Brief: Only lines containing the word "icon" belong in the answer; copy each one from the records.

Information:
+++
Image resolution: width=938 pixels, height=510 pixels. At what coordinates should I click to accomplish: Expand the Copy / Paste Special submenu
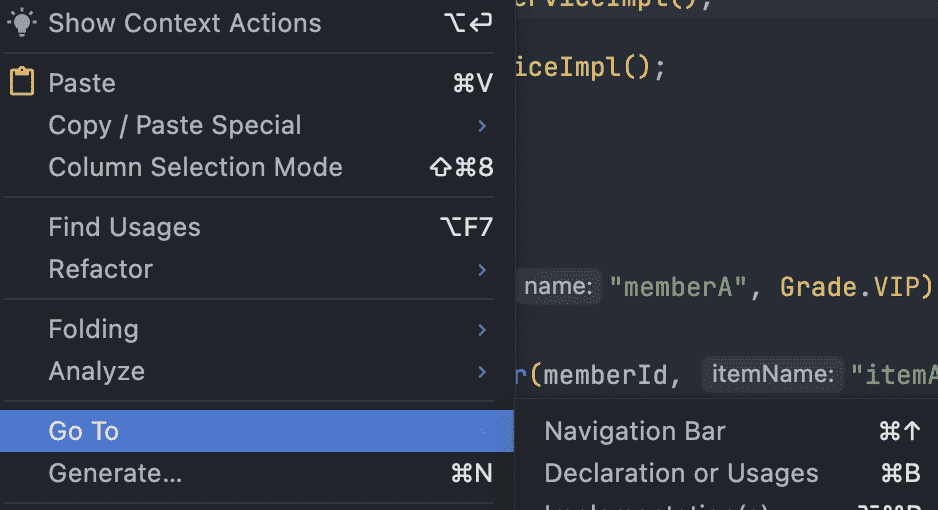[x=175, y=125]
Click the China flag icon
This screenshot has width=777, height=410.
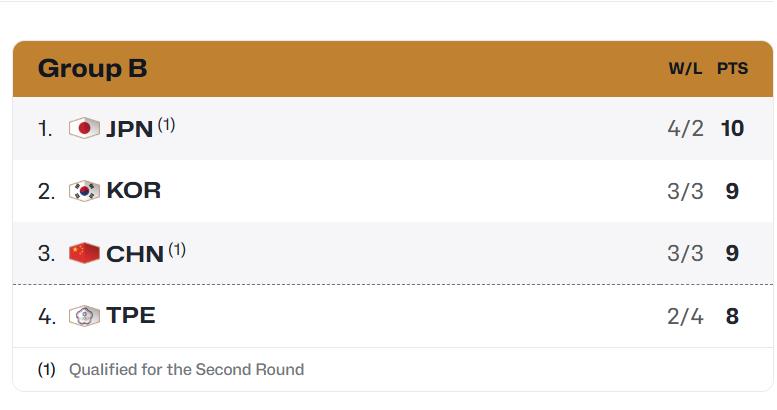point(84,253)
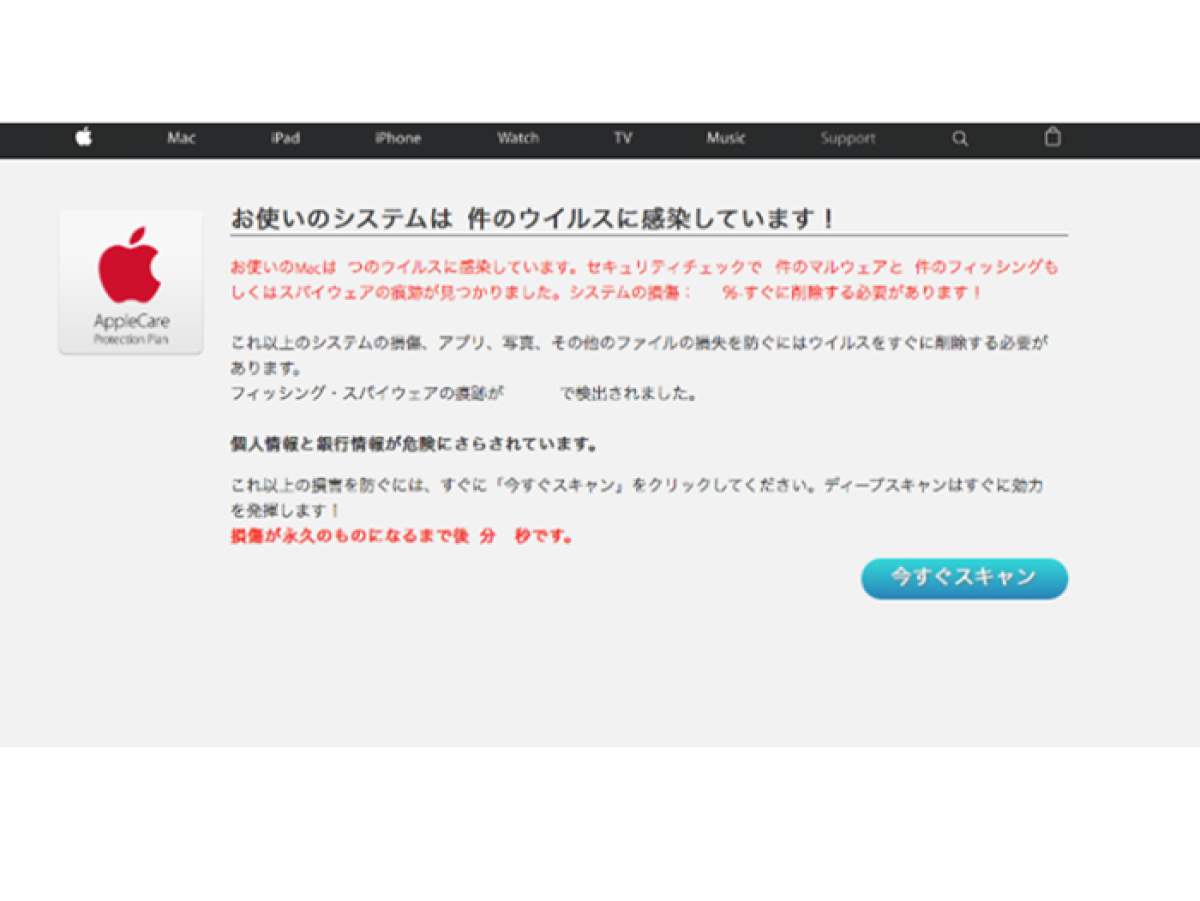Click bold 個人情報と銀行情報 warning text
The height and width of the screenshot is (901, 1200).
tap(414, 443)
+++
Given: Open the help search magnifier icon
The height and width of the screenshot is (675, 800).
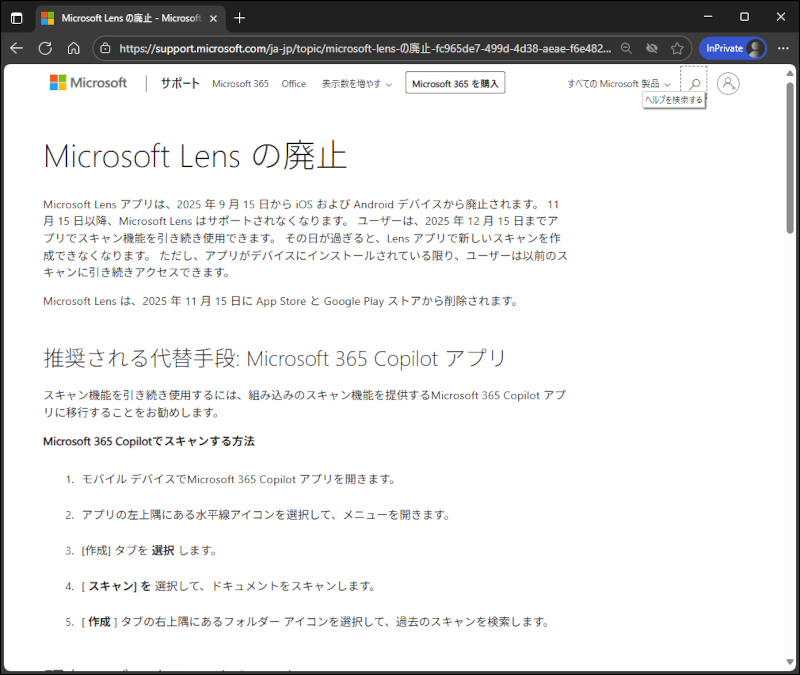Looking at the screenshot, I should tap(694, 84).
+++
Solution to this exercise:
Click the China flag icon
Given: Open the help search magnifier icon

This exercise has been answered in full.